--- Entries supplied ---
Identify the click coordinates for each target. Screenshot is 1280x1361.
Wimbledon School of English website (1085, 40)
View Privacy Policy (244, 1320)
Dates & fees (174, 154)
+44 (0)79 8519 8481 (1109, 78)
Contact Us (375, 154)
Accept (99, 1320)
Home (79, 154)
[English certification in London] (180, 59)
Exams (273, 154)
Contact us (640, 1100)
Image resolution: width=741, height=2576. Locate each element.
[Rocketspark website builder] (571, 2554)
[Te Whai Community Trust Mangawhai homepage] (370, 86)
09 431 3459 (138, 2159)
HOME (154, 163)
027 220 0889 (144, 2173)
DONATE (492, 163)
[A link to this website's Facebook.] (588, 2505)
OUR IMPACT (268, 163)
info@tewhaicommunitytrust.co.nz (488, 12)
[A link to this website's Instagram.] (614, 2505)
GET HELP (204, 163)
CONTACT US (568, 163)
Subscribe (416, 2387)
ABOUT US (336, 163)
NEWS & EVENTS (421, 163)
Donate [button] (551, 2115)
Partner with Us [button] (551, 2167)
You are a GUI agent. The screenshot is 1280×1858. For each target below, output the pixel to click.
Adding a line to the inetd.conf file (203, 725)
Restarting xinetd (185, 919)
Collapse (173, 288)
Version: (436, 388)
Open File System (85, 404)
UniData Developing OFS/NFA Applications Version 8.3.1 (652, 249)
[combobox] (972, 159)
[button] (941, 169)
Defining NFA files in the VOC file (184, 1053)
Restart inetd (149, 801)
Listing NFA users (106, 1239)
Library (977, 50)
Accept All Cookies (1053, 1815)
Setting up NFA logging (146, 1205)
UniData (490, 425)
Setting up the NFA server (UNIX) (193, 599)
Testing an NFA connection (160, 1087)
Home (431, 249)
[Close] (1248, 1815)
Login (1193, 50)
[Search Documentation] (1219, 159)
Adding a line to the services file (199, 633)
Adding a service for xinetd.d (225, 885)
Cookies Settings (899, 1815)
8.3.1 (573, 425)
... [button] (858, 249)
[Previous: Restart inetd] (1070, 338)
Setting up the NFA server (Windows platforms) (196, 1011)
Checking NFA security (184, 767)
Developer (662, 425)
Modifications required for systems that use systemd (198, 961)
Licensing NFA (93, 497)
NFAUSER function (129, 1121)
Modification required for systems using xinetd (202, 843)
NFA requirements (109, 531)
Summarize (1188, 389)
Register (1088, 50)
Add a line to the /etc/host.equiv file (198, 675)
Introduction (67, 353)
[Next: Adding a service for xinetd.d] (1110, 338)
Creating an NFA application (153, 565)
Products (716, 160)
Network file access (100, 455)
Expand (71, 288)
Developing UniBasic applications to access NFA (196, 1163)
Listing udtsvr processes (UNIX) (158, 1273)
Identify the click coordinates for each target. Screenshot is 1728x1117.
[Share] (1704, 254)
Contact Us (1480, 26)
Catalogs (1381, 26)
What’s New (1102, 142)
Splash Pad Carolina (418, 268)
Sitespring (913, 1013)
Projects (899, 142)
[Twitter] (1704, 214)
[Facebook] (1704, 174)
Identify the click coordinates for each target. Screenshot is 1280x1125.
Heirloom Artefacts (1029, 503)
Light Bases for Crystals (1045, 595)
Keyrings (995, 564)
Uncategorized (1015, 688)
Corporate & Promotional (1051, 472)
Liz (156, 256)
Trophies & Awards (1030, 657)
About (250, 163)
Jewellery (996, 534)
---
The full set of entries should appear again, unchanged, line by line.

Identify the click coordinates for each target. Screenshot is 1280x1361.
Wimbledon School of English website (1085, 40)
View Privacy Policy (244, 1320)
Dates & fees (174, 154)
+44 (0)79 8519 8481 (1109, 78)
Contact Us (375, 154)
Accept (99, 1320)
Home (79, 154)
[English certification in London] (180, 59)
Exams (273, 154)
Contact us (640, 1100)
Image resolution: width=741, height=2576. Locate each element.
[Rocketspark website builder] (571, 2554)
[Te Whai Community Trust Mangawhai homepage] (370, 86)
09 431 3459 (138, 2159)
HOME (154, 163)
027 220 0889 (144, 2173)
DONATE (492, 163)
[A link to this website's Facebook.] (588, 2505)
OUR IMPACT (268, 163)
info@tewhaicommunitytrust.co.nz (488, 12)
[A link to this website's Instagram.] (614, 2505)
GET HELP (204, 163)
CONTACT US (568, 163)
Subscribe (416, 2387)
ABOUT US (336, 163)
NEWS & EVENTS (421, 163)
Donate [button] (551, 2115)
Partner with Us [button] (551, 2167)
You are a GUI agent. The screenshot is 1280×1858. For each target below, output the pixel to click.
Adding a line to the inetd.conf file (203, 725)
Restarting xinetd (185, 919)
Collapse (173, 288)
Version: (436, 388)
Open File System (85, 404)
UniData Developing OFS/NFA Applications Version 8.3.1 (652, 249)
[combobox] (972, 159)
[button] (941, 169)
Defining NFA files in the VOC file (184, 1053)
Restart inetd (149, 801)
Listing NFA users (106, 1239)
Library (977, 50)
Accept All Cookies (1053, 1815)
Setting up NFA logging (146, 1205)
UniData (490, 425)
Setting up the NFA server (UNIX) (193, 599)
Testing an NFA connection (160, 1087)
Home (431, 249)
[Close] (1248, 1815)
Login (1193, 50)
[Search Documentation] (1219, 159)
Adding a line to the services file (199, 633)
Adding a service for xinetd.d (225, 885)
Cookies Settings (899, 1815)
8.3.1 (573, 425)
... [button] (858, 249)
[Previous: Restart inetd] (1070, 338)
Setting up the NFA server (Windows platforms) (196, 1011)
Checking NFA security (184, 767)
Developer (662, 425)
Modifications required for systems that use systemd (198, 961)
Licensing NFA (93, 497)
NFAUSER function (129, 1121)
Modification required for systems using xinetd (202, 843)
NFA requirements (109, 531)
Summarize (1188, 389)
Register (1088, 50)
Add a line to the /etc/host.equiv file (198, 675)
Introduction (67, 353)
[Next: Adding a service for xinetd.d] (1110, 338)
Creating an NFA application (153, 565)
Products (716, 160)
Network file access (100, 455)
Expand (71, 288)
Developing UniBasic applications to access NFA (196, 1163)
Listing udtsvr processes (UNIX) (158, 1273)
Identify the click coordinates for each target. Screenshot is 1728x1117.
[Share] (1704, 254)
Contact Us (1480, 26)
Catalogs (1381, 26)
What’s New (1102, 142)
Splash Pad Carolina (418, 268)
Sitespring (913, 1013)
Projects (899, 142)
[Twitter] (1704, 214)
[Facebook] (1704, 174)
Identify the click coordinates for each target. Screenshot is 1280x1125.
Heirloom Artefacts (1029, 503)
Light Bases for Crystals (1045, 595)
Keyrings (995, 564)
Uncategorized (1015, 688)
Corporate & Promotional (1051, 472)
Liz (156, 256)
Trophies & Awards (1030, 657)
About (250, 163)
Jewellery (996, 534)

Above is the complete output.